The underlying intuition of Hamilton's model of inclusive fitness is that we should study social behaviors from the point of view of actors -- rather than the recipients. To build his model, Hamilton expresses the genotype of the actor $j$ in terms of the genotype of the recipient of the behavior, $i$. The genotype of $j$ is decomposed in two parts, ``genes which are copies by direct replication of genes in $i$; the other part consists of non-replica genes'' (Hamilton 1970, p. 1219).
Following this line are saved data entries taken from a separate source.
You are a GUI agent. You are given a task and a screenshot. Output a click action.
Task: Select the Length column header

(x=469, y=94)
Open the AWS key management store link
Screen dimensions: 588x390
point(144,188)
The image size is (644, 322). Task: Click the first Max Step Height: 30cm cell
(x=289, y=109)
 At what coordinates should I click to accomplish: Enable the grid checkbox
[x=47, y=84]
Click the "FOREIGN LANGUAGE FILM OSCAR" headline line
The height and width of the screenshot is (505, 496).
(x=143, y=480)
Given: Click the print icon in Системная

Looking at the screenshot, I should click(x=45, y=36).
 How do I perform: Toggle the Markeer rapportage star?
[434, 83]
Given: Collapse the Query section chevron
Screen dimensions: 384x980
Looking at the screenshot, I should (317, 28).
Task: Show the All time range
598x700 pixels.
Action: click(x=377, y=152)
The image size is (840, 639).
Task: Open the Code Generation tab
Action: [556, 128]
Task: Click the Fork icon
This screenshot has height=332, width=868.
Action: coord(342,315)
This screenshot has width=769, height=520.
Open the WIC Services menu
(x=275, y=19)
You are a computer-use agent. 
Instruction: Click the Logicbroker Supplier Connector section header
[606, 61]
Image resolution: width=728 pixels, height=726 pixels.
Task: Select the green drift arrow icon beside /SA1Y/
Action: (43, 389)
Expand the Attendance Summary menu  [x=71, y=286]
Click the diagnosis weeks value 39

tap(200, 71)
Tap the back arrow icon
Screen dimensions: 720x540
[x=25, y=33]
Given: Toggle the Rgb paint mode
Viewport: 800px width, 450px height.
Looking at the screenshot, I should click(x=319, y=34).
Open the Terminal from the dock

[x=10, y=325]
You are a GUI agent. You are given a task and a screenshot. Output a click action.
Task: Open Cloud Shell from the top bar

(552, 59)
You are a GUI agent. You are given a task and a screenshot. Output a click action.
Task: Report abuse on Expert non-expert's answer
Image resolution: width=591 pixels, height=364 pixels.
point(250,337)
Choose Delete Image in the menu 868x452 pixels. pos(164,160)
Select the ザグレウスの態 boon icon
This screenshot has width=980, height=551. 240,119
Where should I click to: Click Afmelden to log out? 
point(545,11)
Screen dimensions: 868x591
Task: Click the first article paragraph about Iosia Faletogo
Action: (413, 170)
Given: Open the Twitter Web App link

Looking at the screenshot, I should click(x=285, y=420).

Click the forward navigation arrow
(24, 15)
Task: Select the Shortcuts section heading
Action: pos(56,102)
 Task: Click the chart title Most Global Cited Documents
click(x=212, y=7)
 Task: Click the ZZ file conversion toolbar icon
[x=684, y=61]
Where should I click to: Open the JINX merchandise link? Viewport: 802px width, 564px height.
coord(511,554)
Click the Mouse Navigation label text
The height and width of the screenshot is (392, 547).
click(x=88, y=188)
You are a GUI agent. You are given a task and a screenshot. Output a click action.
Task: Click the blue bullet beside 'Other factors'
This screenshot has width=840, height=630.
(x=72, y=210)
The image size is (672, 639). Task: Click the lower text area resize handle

Hamilton (1970) further defines $q_{i}$ as the gene frequency of the replica part, $b_{ij}$ represents the replica fraction, and $q$ is the average gene frequency in the population. From these definitions Hamilton (1970) jumps to the equality: \begin{equation} E (q_{j}) = \frac{1}{1-b_{i}}\left\{ (b_{ij} - b_{i})q_{i} + (1-b_{ij})q\right\} \end{equation} where \begin{align*} b_{i} = \frac{1}{n}\sum_{j}b_{ij} \end{align*}
How did Hamilton derive the above equation?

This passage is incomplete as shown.